しかし、最終的な結果は自公合わせて47議席に留まり、目標に1議席足りませんでした。そこで、比例代表で1議席を得た「チームみらい」党首のAIエンジニア、安野貴博氏に接触を試みましたが、彼は一顧だにしませんでした。
参院選惨敗から2日後の7月22日正午過ぎ、首相官邸裏手のザ・キャピトルホテル東急にある中国料理店「星ヶ岡」の個室に、「六人組」と呼ばれる自民党の重鎮たちが集結しました。メンバーは佐藤勉氏、古川禎久氏、齋藤健氏、御法川信英氏、萩生田光一氏。この日は木原誠二氏が欠席しており、農水大臣に就任した小泉進次郎氏も一時的にメンバーから外れていました。彼らは旧派閥やグループの要であり、党内の意見の大半を集約できる立場にあります。会合では、「比較第一党としての責任」などと安易に居座る石破氏への非難に留まらず、ついには「いつまでも与党にいても、埒が明かない。ケジメをつけて、自民党は下野すべきだ」「一度、野党にやってもらおうじゃないか」という「下野論」にまで話が及びました。
この「下野論」の主眼は、単なる自省ではなく、野党への牽制にありました。もし自民党が総理の座を失えば、党は自壊しかねない。一方で、首班指名選挙で野党が結束できない以上、次の首相は再び自民党総裁から選ばれる可能性が高い。しかし、少数与党となれば野党の言い分を聞かざるを得ず、国民の批判の矛先は依然として自民党に向けられる。ならば、日本維新の会であれ、国民民主党であれ、野党の方から自民党に協力を求めてくるべきだという、いわば野党へのボールを投げかける狙いがあったのです。

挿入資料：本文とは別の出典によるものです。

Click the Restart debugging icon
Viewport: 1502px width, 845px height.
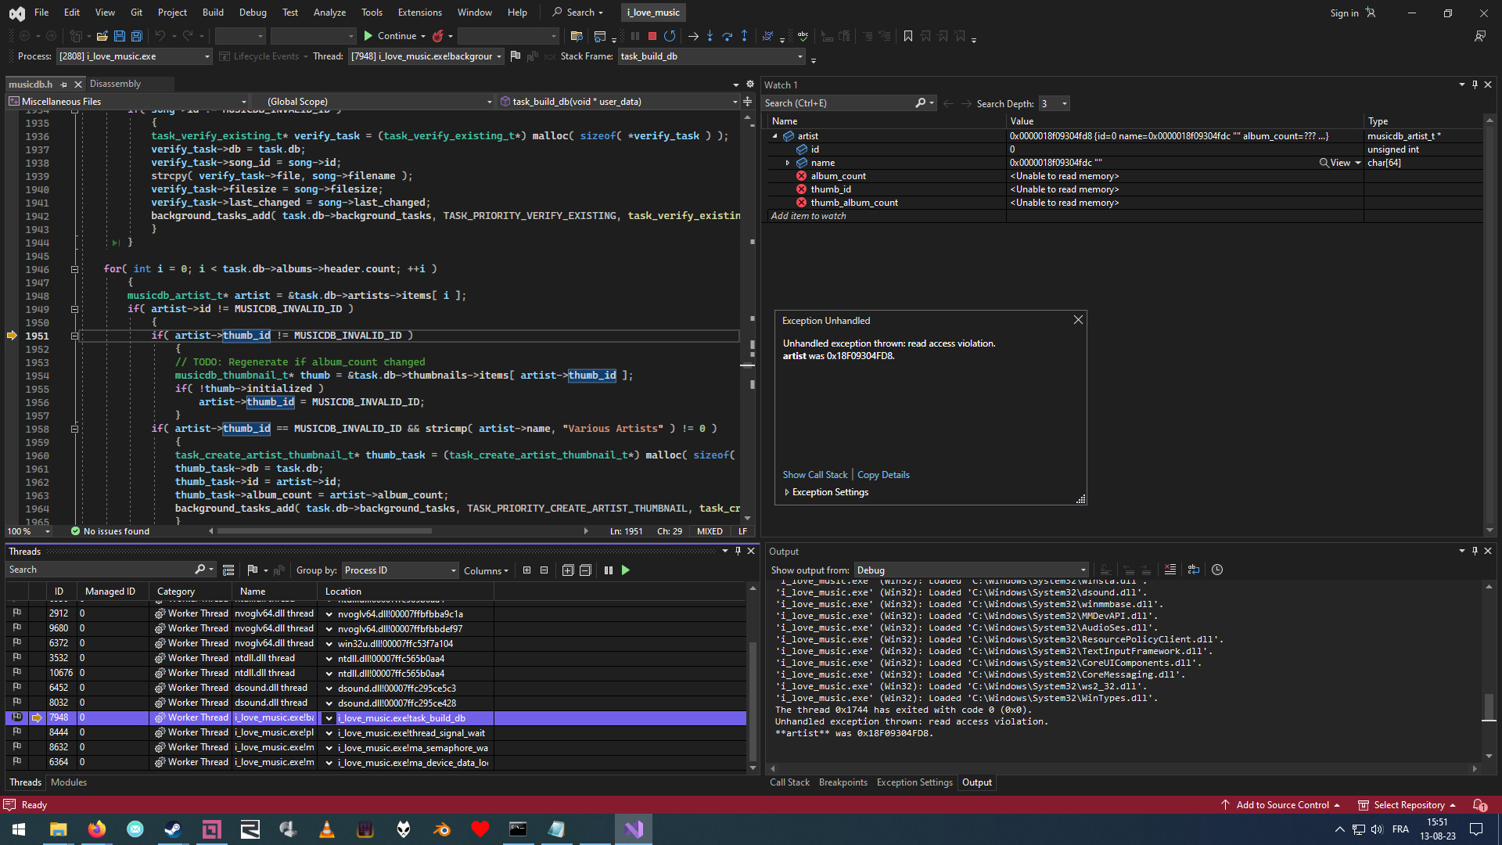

この会合の直後、佐藤氏は自民党本部にある森山幹事長室を訪ね、石破氏のみならず執行部全員がケジメをつけて下野すべきだと要求しました。森山氏はこれに対し、「私もケジメをつけたいとの思いはありましたが、自分の口からは言えなかったのです……」と自身の進退について漏らしました。しかし、これを額面通りに受け取ることはできません。石破氏は常々「私は森山さんに助けられている」と公言しており、森山氏自身も自分が幹事長として支えなければ政権がもたない現実を誰よりも知っているからです。森山氏の本音は「石破が私を切れるわけがない」というところでしょう。
いずれにせよ、石破氏にせよ、森山氏にせよ、いつまでも続投できると考えていたわけではないことは明らかです。
結論
参院選の敗北後も続投を強行した石破首相の決断は、永田町に複雑な波紋を広げ、自民党内部では政権運営の是非を問う深刻な議論が巻き起こっています。特に、「下野論」の浮上は、単なる批判に留まらず、今後の政局を左右する戦略的な意味合いを持つものでした。国民の信頼回復と党の結束という二重の課題に直面する石破政権の行方は、引き続き内外から注目の的となるでしょう。